Lebanon’s Iran-backed Hezbollah movement had called for a “day of rage” on Wednesday, and there were protests in the Israeli-occupied West Bank, Lebanon, Jordan, Libya, Yemen, Tunisia, Turkey, Morocco and Iran.
The bombing of the hospital and its heavy death toll led to the cancellation of what was supposed to be the second leg of Biden’s Middle East peace mission – a meeting in Amman with Jordan’s King Abdullah, the Egyptian president, Abdel Fatah al-Sisi, and the head of the Palestinian Authority in the West Bank, Mahmoud Abbas.
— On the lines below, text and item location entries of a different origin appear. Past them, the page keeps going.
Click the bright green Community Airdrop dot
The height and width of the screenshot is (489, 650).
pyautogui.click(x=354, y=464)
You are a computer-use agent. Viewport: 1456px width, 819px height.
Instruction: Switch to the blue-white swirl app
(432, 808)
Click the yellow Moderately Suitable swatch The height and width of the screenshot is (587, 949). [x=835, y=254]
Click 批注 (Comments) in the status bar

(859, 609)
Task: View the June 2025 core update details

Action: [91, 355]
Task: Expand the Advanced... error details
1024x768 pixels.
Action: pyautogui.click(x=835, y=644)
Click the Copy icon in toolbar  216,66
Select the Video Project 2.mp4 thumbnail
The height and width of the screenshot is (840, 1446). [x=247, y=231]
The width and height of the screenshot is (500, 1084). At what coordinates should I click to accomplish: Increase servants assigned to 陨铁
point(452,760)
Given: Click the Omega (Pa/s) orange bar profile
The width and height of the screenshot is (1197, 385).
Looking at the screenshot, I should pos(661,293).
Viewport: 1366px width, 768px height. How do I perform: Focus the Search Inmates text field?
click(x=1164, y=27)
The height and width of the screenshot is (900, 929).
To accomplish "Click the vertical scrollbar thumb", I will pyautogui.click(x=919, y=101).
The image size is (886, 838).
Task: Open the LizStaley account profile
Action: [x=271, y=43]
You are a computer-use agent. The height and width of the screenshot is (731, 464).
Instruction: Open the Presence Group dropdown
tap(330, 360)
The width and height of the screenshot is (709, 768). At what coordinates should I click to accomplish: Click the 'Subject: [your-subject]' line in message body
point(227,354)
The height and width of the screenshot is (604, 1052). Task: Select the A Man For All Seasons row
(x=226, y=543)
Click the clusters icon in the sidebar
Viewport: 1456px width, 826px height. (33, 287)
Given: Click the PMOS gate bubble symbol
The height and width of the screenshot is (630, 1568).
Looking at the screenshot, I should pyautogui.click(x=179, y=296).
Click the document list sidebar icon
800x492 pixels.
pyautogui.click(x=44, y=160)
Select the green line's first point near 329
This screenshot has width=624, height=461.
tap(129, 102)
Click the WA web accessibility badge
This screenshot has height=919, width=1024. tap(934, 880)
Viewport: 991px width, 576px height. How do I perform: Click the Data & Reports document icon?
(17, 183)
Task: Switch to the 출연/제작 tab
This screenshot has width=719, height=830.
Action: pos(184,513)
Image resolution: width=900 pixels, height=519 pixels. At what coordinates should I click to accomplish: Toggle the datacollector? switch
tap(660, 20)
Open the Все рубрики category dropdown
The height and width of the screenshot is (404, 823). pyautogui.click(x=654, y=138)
The White House said that the president would speak to the Arab leaders by phone from Air Force One on his trip home.
The cancellation of the Amman meeting, after Abbas returned to the West Bank and declared three days of mourning, combined with Biden’s emotional expressions of support for Israel, fuelled accusations that the US president was not acting as an honest broker in the conflict.
The 57-member Organisation of Islamic Cooperation issued a statement deploring “the international positions that back the brutal aggression against the Palestinian people, and grant Israel impunity”. The US was also criticised by human rights groups for its veto at the UN security council.
“Once again, the US cynically used their veto to prevent the UN security council from acting on Israel and Palestine at a time of unprecedented carnage,” Louis Charbonneau, the UN director at Human Rights Watch, said. “In so doing, they blocked the very demands they so often insist upon in other contexts: all parties to comply with international humanitarian law and ensure that vital humanitarian aid and essential services reach people in need.”